First, National eliminated its competition on the Right. Under Don Brash, National gobbled up almost the whole conservative vote, reducing ACT and UnitedFuture to the lifeless husks they are today. NZ First also barely survived this process as about half of its traditionalist voters defected back to National.

While that restored National’s formidability, the 2005 election proved that it wasn’t quite enough to carve out a workable majority. It then fell to the pragmatic and non-ideological John Key to seize back the centre ground. His ability to do this – bringing both conservative and centrist voters with him – has proved essential to his success as a popular leader.

National needed Brash and Key in that order. Brash to consolidate the right vote and then Key to win the centre vote.

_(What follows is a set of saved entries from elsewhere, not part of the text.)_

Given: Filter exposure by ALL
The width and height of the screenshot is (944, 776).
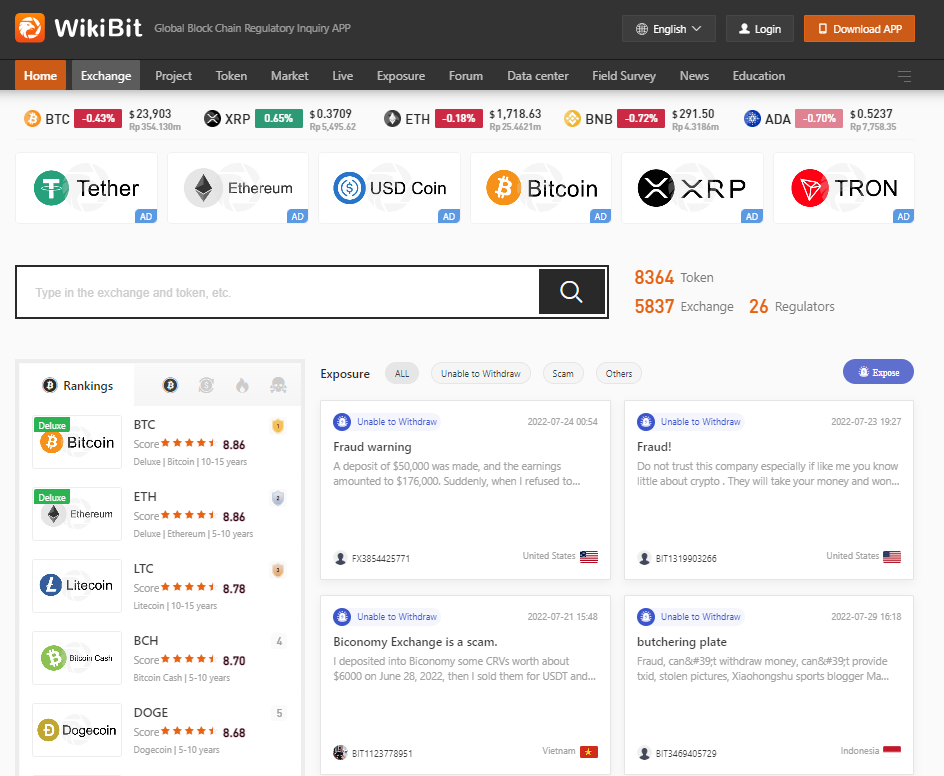Looking at the screenshot, I should [x=402, y=373].
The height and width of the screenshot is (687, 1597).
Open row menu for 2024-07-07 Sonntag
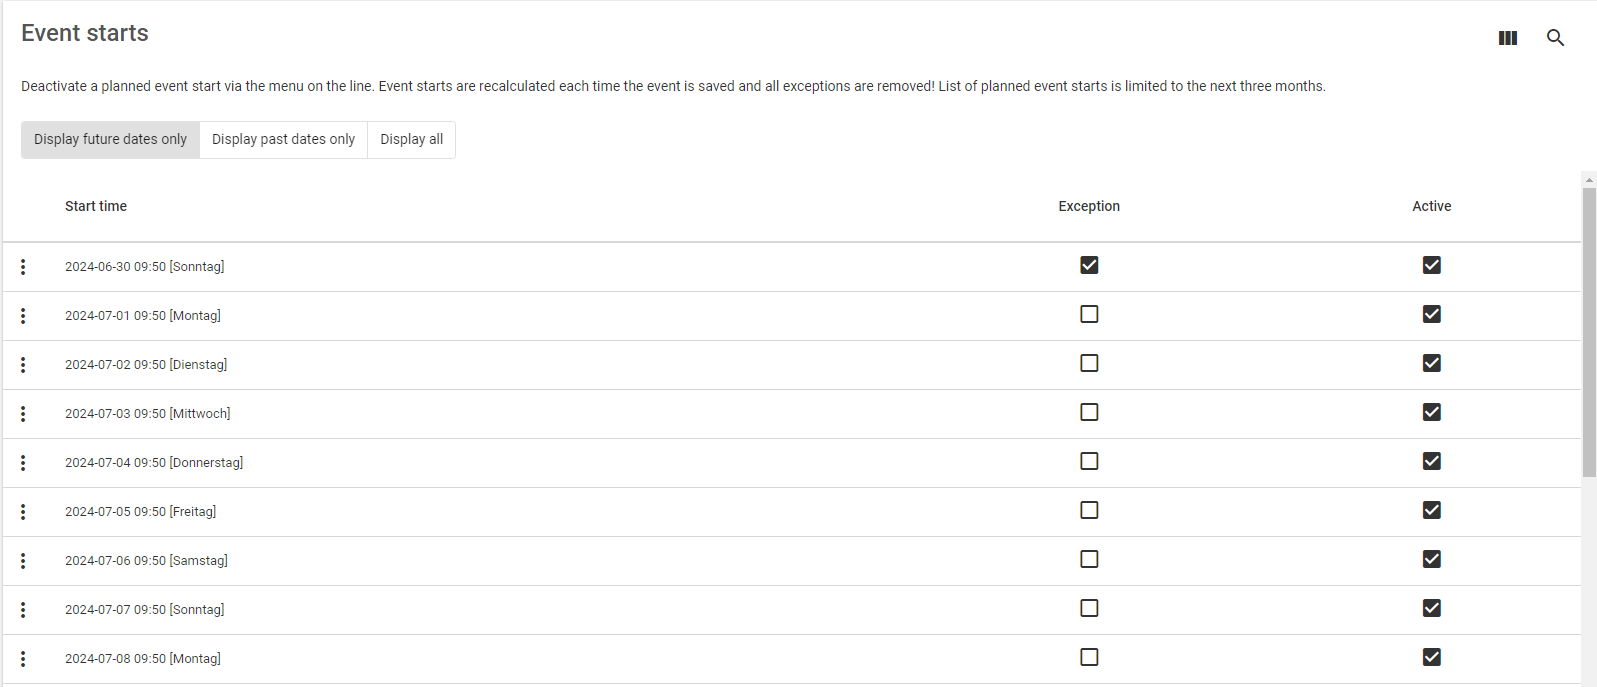tap(23, 610)
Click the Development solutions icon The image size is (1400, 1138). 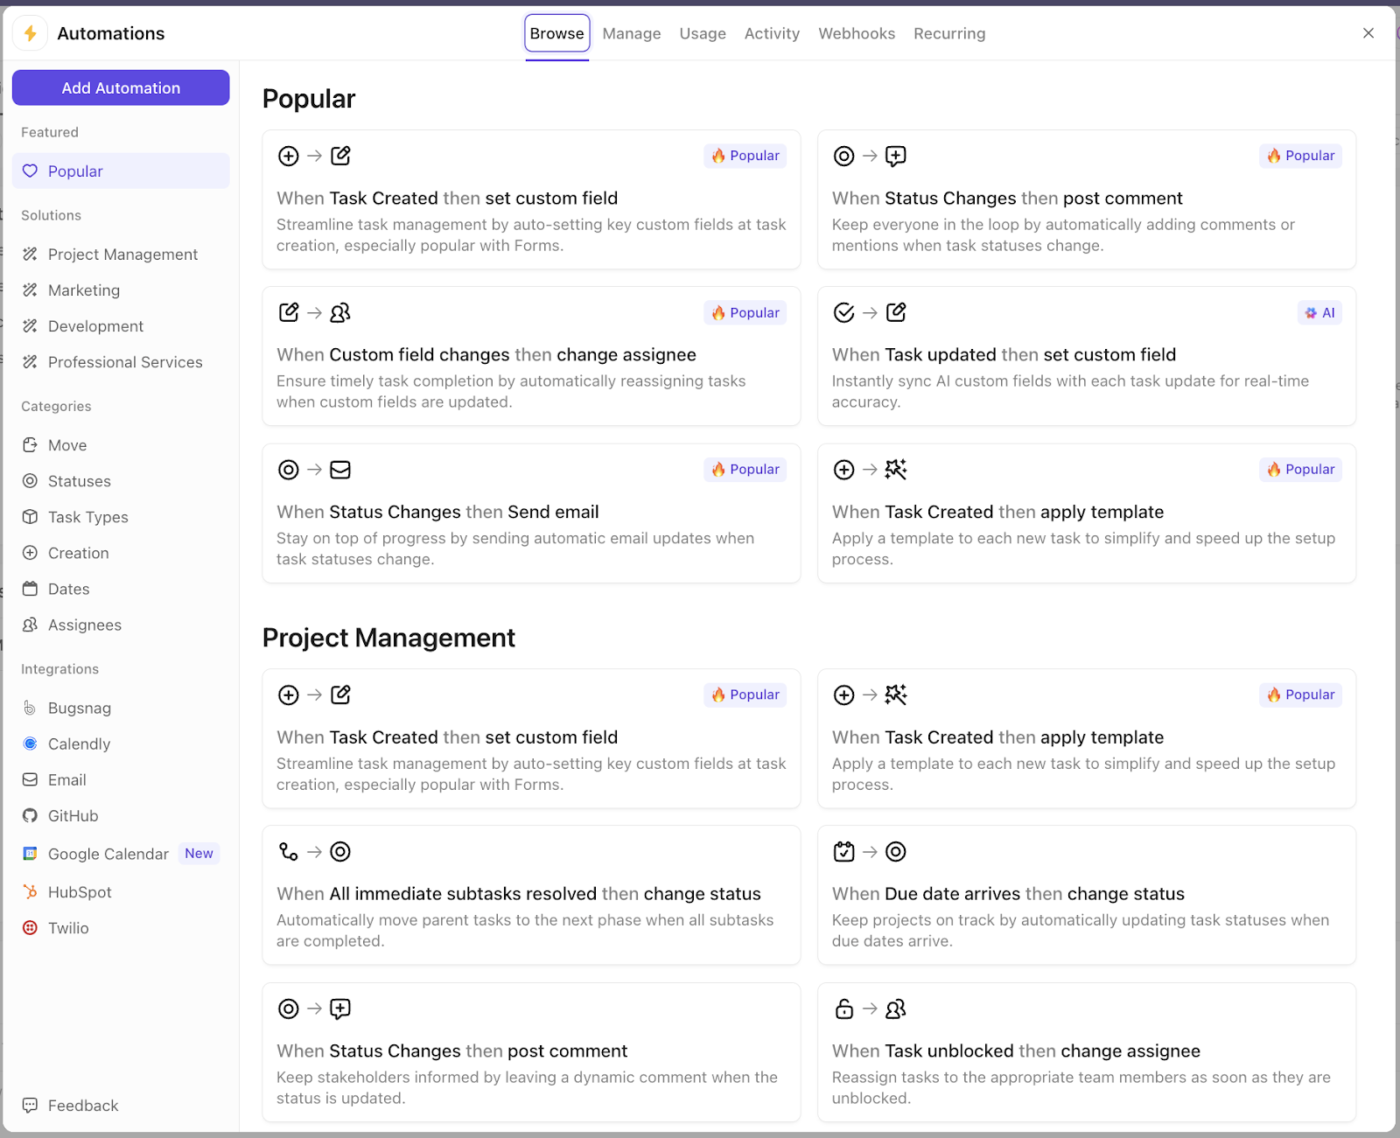click(x=31, y=326)
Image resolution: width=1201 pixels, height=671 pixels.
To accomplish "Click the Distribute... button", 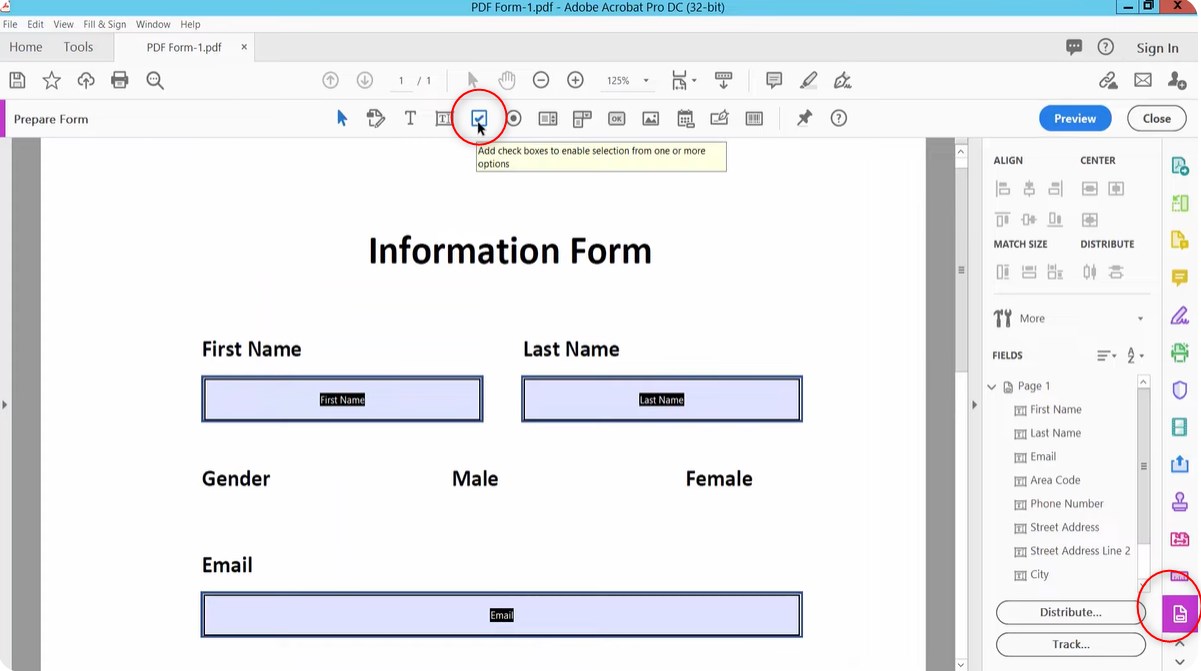I will click(x=1070, y=612).
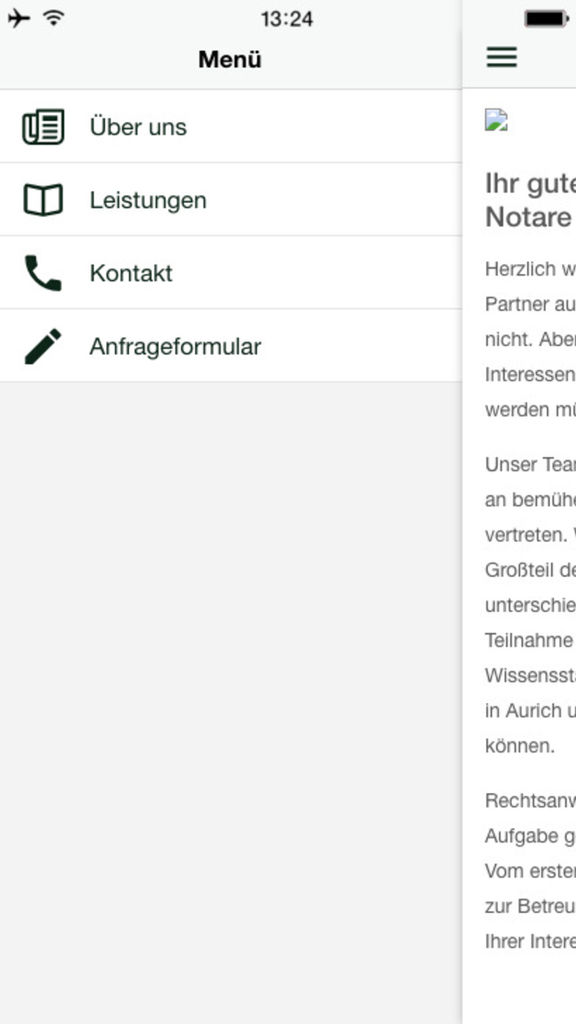This screenshot has height=1024, width=576.
Task: Tap the Wi-Fi signal icon in the status bar
Action: coord(54,18)
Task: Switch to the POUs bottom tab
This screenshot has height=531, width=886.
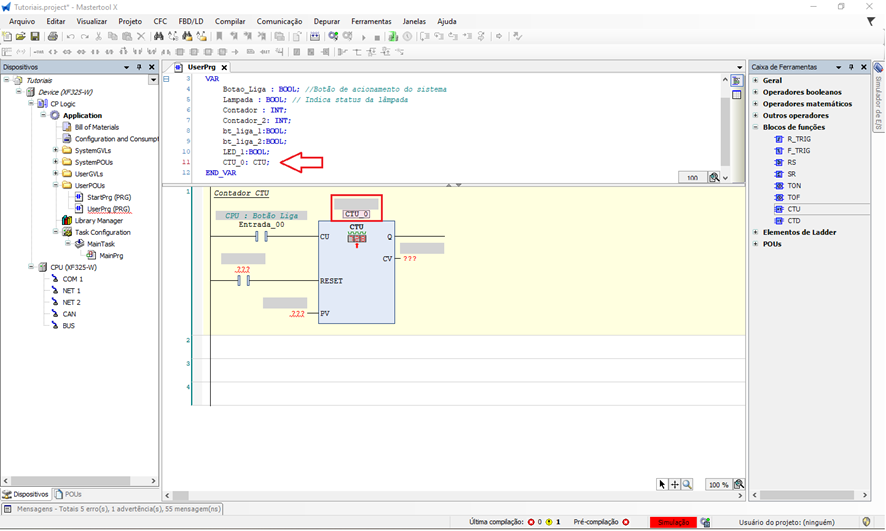Action: [x=70, y=494]
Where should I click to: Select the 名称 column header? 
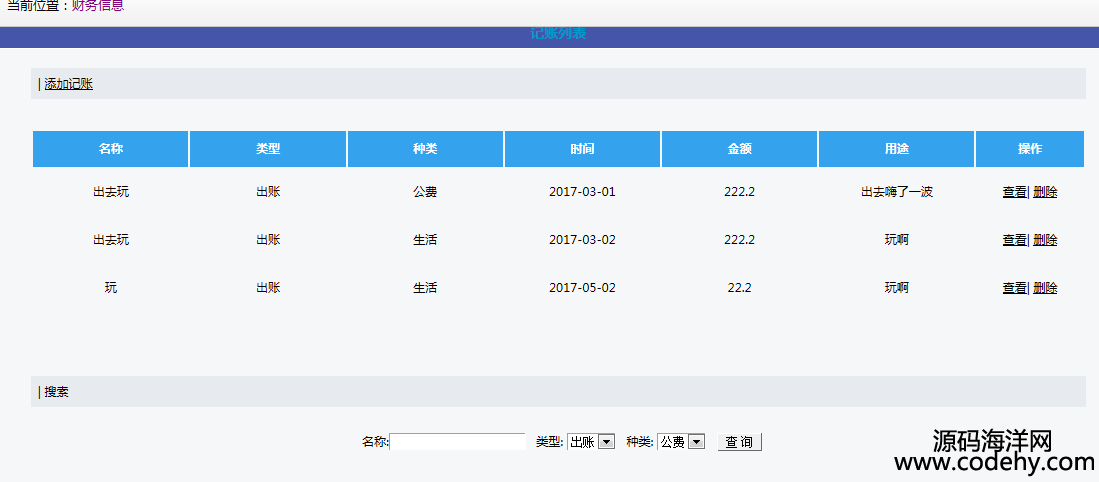111,149
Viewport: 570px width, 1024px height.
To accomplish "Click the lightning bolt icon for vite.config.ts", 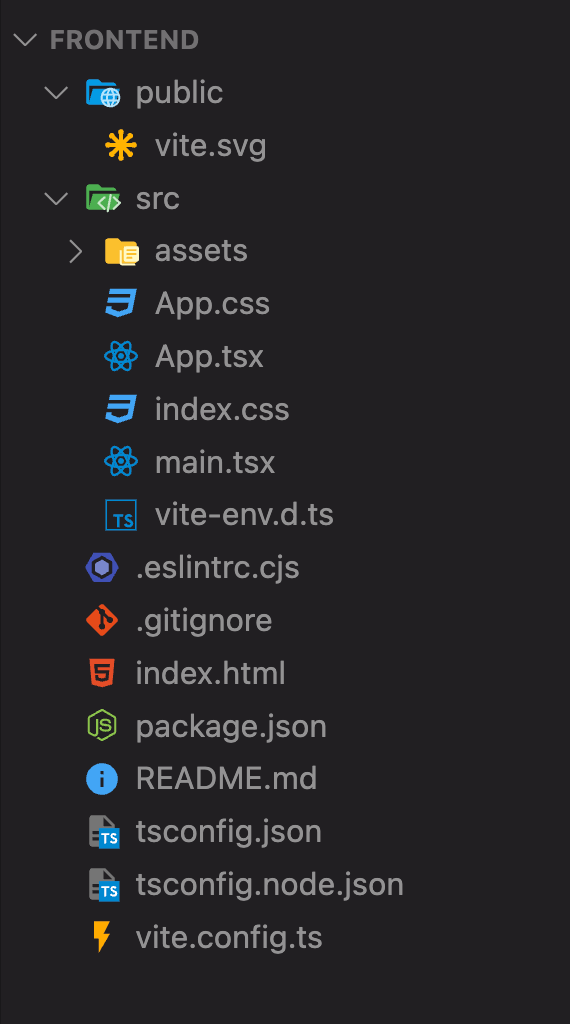I will pyautogui.click(x=101, y=937).
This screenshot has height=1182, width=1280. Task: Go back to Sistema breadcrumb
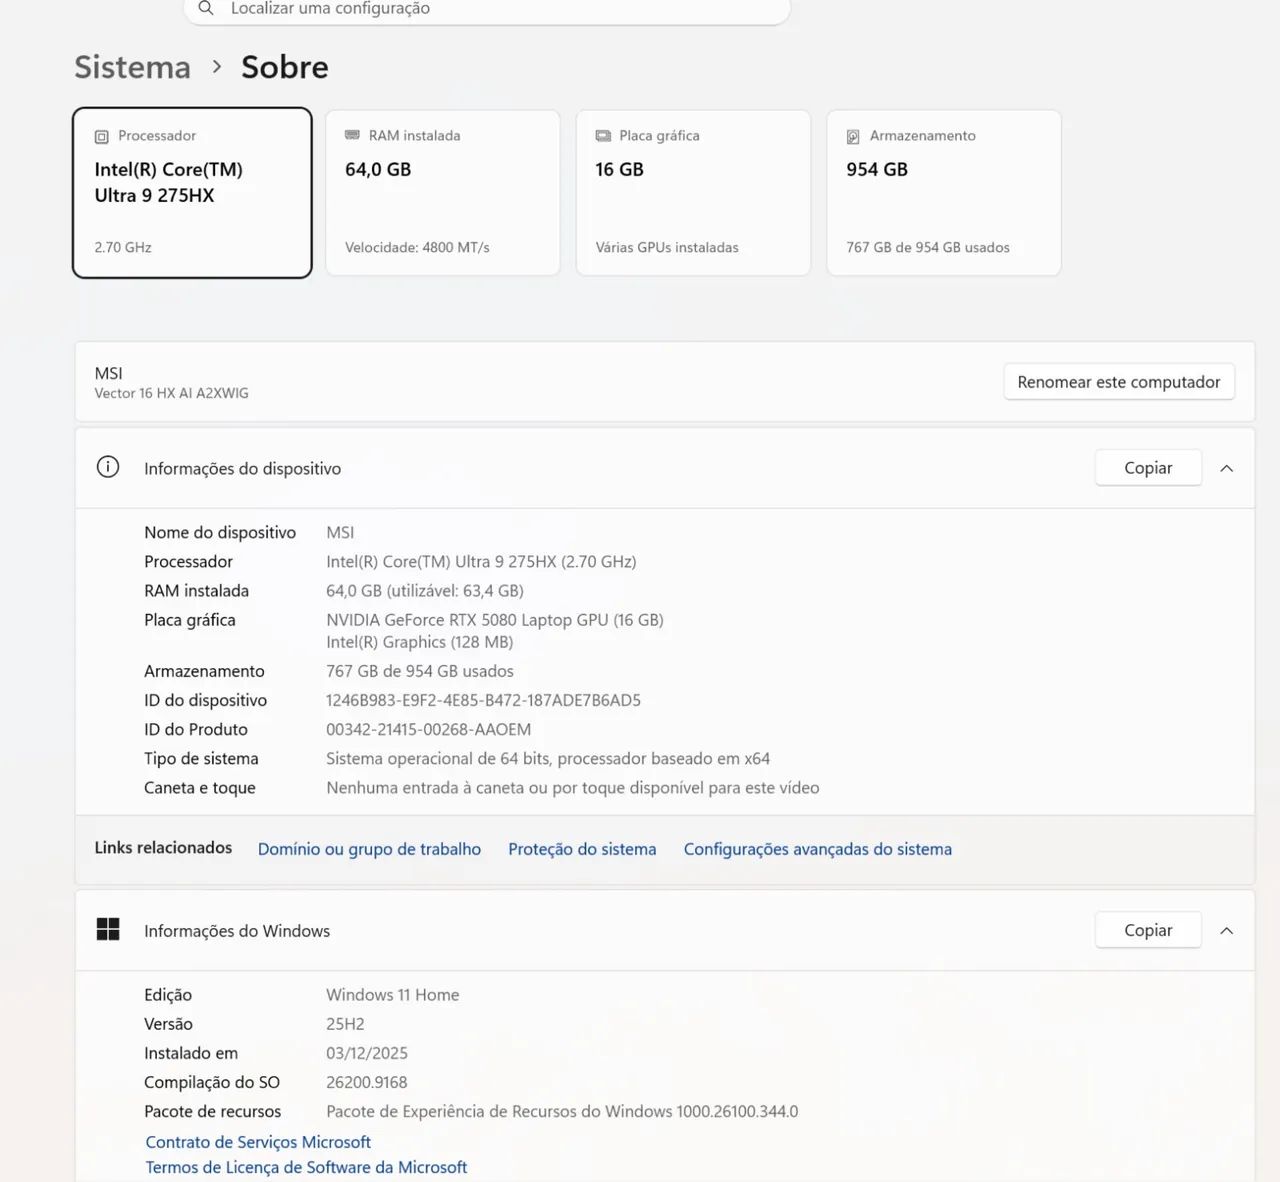coord(132,67)
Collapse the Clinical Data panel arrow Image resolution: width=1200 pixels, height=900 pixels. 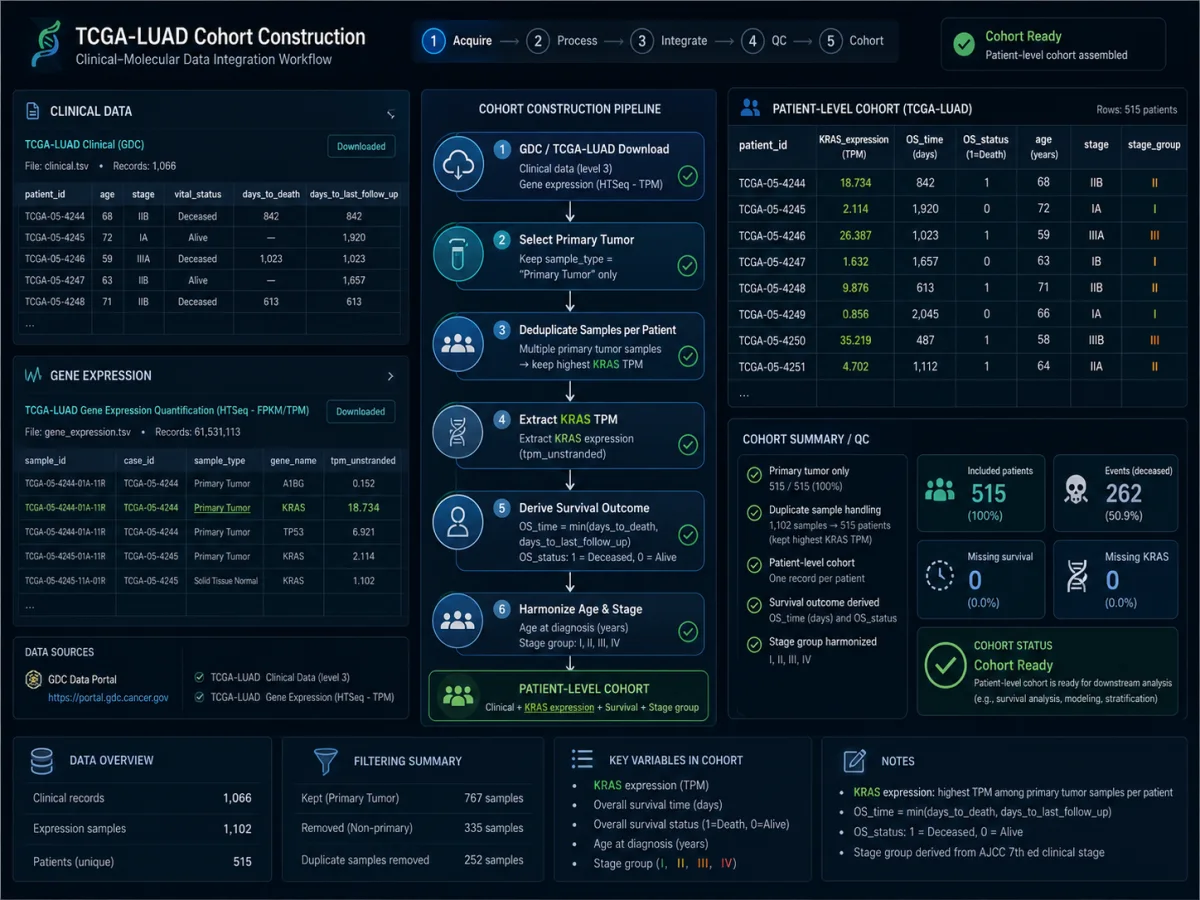coord(391,113)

John Armstrong also writes:

It is a suggestion likely made in vain. But the time has surely arrived for those with standing and influence in the Labour Party to break their silence and somehow persuade David Cunliffe that his gambit for winning back the party’s leadership is simply not a starter.

I suggested some time ago that the only person who could save Labour from itself is Helen Clark, if she told Cunliffe to withdraw.

The crux of the matter is that if Cunliffe were to win the party-wide ballot, he would not have the confidence of the caucus members ranked second and third, David Parker and Grant Robertson, never mind the remainder of the parliamentary wing.

He has at most 20% to 30% support in caucus.

The Labour Party has become a laughing stock. But the party’s current circumstances are no joke.

The only viable way forward is that whoever becomes leader has to purge the caucus of the other faction. Otherwise it won’t be credible to the public that they can be a unified party which can govern a country.